S Corporations with Pre-S Election Retained Earnings For S Corporations with retained earnings from years prior to their S election, this year may be a final window on taking out those earnings at the currently low dividend income tax rate. A corporation with accumulated earnings from pre-S election years can lose its S election if passive investment income exceeds 25 percent of its gross receipts for three consecutive years. The remedy is to pay taxable dividends to the extent of the old earnings. If all shareholders agree, an S corporation can elect to treat distributions to shareholders as taxable dividends to remove these pre-S election earnings. Those dividends will generally qualify for the maximum federal income tax rate of 15 percent. This rate is scheduled to expire at the end of 2010 and revert to the top individual income tax rate. Congress could act to reduce the dividend rate below the top individual rate in 2011, but that would require new legislation.
Annual Opportunity – Elective Capitalization under Treas. Reg. 1.263(a)-4(f)(7) While the 12-month rule for eligible prepaids is a non-elective method, taxpayers do have the ability to annually elect to capitalize prepaids otherwise subject to the 12-month rule. The election is made by capitalizing the amounts with respect to all similar transactions during the tax year on the timely filed original federal income tax return (including extensions) for the tax year during which such amounts are paid. This is not considered a method change. For example, a taxpayer may elect to capitalize its costs of prepaying insurance contracts for 12 months, but may continue to apply the 12-month rule to its costs of entering into non-renewable 12-month service contracts. This provides taxpayers with the ability to increase taxable income to utilize expiring NOL carryforwards or to extend the period for credit carryforwards. In the case of a consolidated group, the election is made separately by each member and not for the group as a whole.
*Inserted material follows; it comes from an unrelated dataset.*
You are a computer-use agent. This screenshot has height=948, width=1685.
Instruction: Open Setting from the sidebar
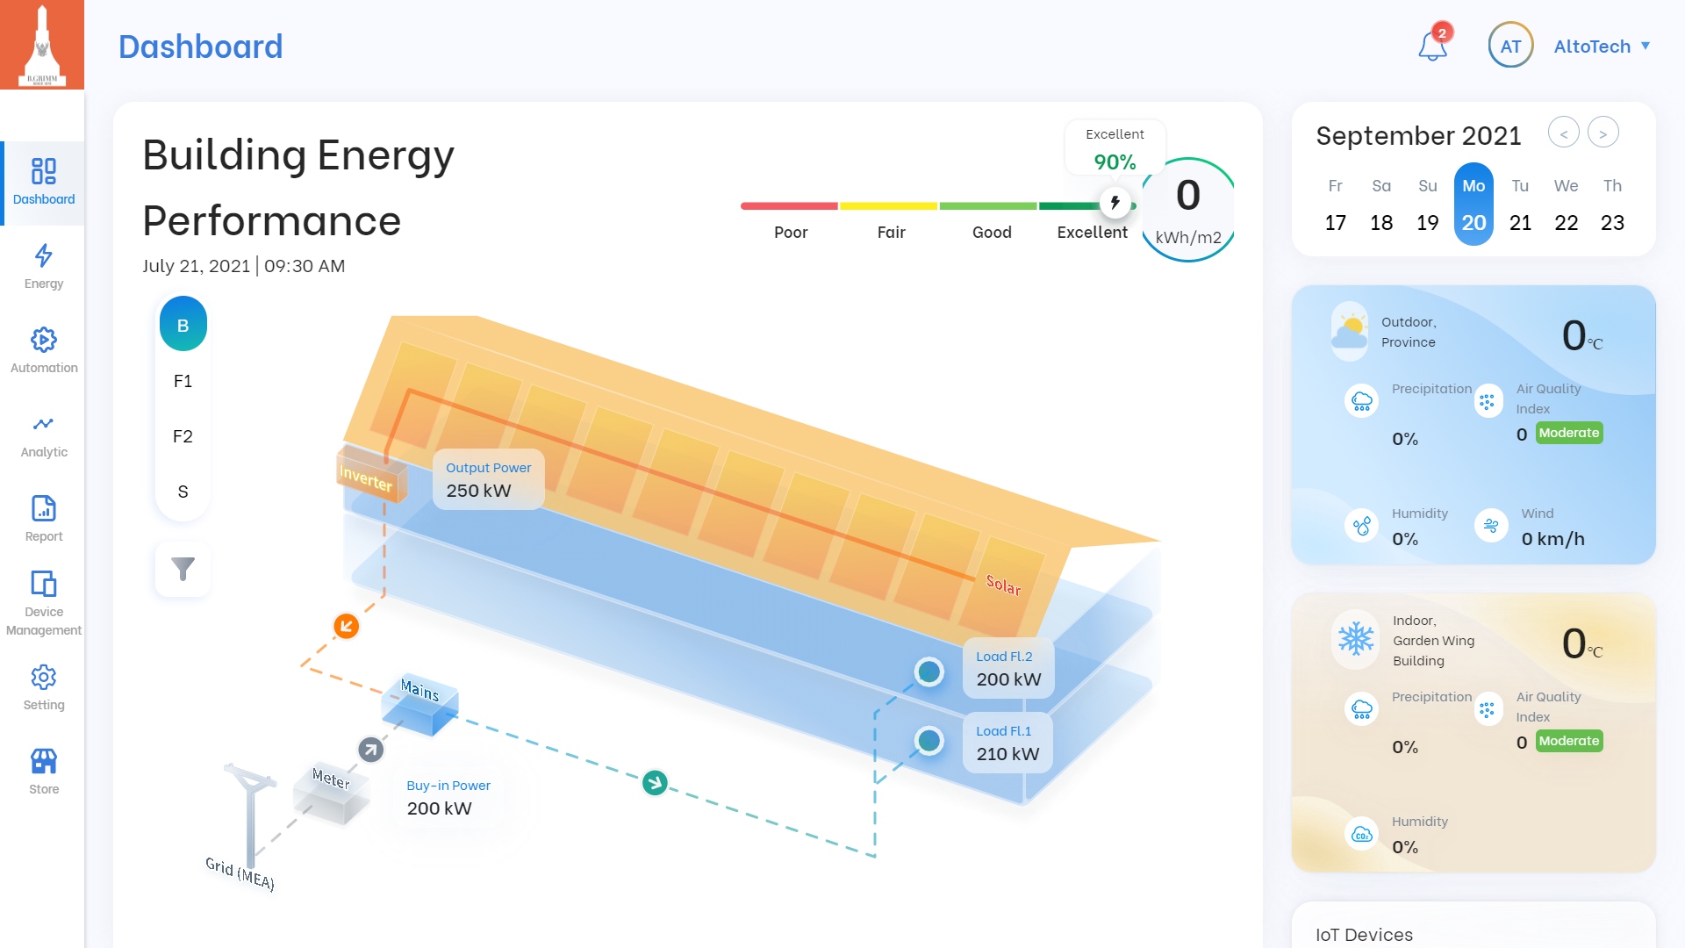[x=44, y=688]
In the case of an S corporation or partnership, the election is made at the entity level and not by the shareholders or partners. Once the election is made for a specific tax year, it is only revocable with the consent of the Commissioner. In addition, the election only applies to the tax year for which it is made. Thus, prepayments made in the subsequent tax year that are subject to the 12-month rule should be deducted, unless an election for a category of similar transactions for that year is made as well.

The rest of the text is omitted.